(Stored data)
—————

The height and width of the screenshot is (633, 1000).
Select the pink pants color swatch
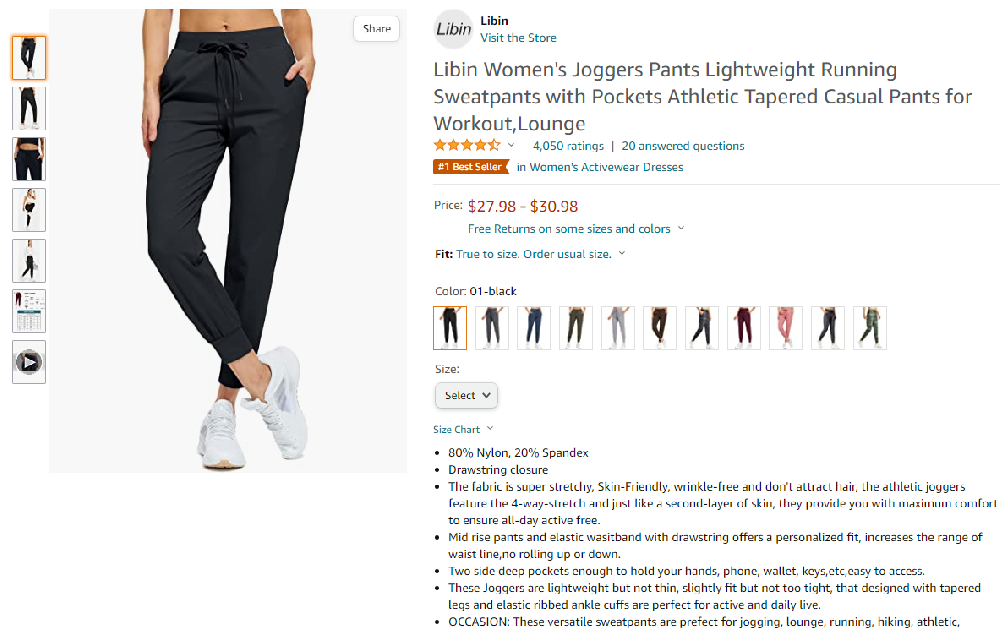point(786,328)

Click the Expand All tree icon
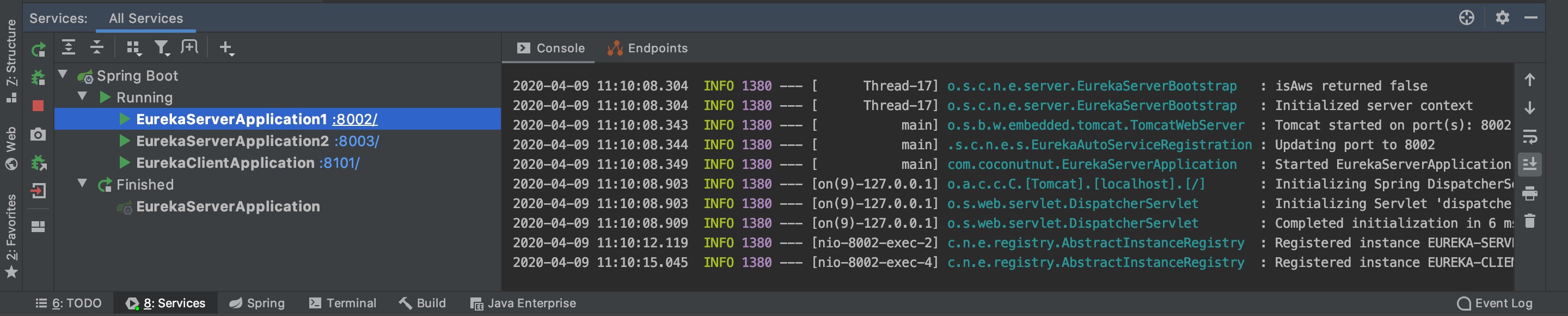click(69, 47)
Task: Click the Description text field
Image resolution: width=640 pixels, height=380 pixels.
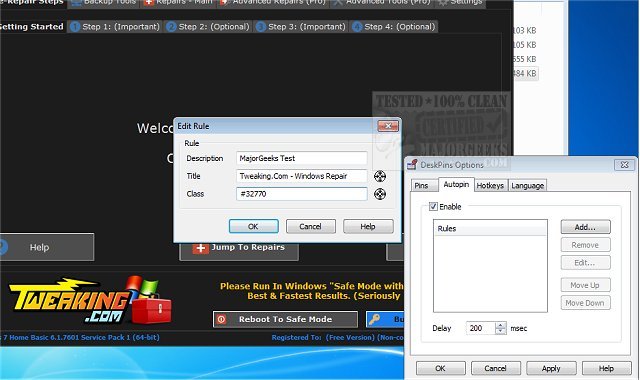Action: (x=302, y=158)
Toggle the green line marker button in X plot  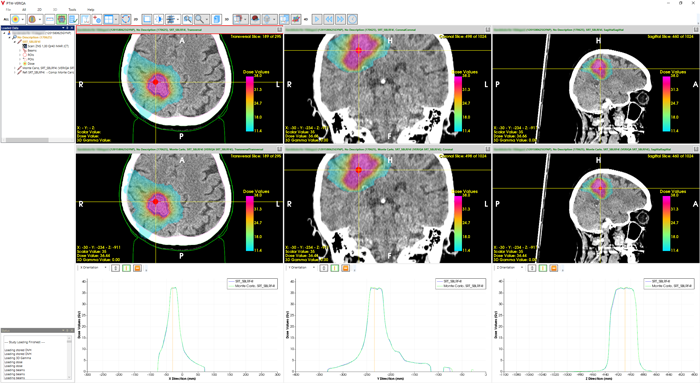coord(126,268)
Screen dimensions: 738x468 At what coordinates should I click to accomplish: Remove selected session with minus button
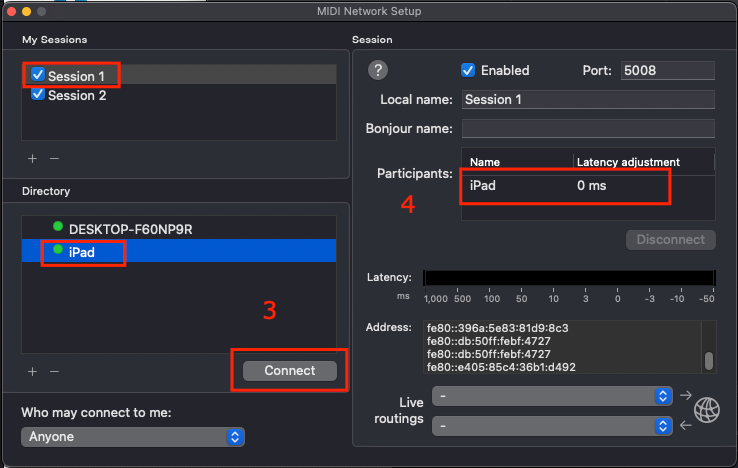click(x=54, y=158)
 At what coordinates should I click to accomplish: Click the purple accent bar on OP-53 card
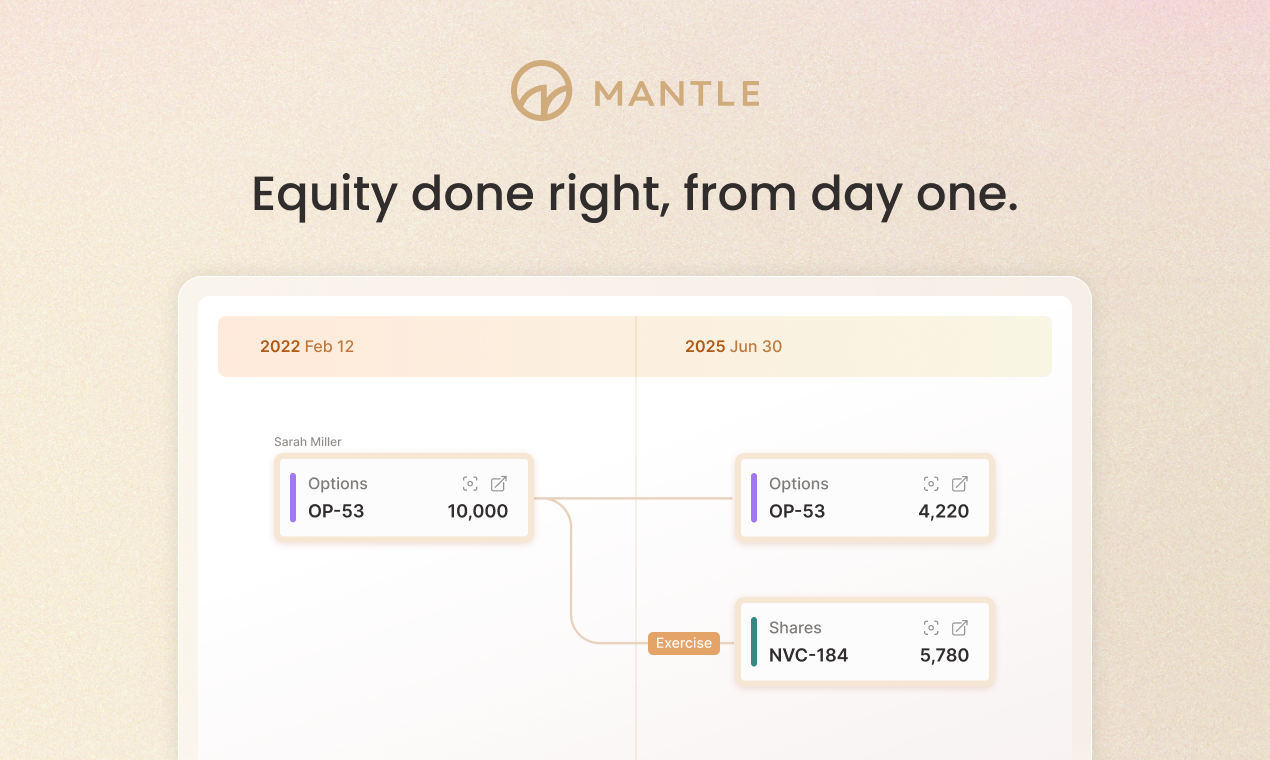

—————

What to produce:
The answer must be the exact lines from the line with "Screen dimensions: 738x468" to the final line of the data, both ends included, with no pictures.

Response box:
Screen dimensions: 738x468 At what coordinates should I click to accomplish: Remove selected session with minus button
click(x=54, y=158)
 At what coordinates should I click to accomplish: Click the purple accent bar on OP-53 card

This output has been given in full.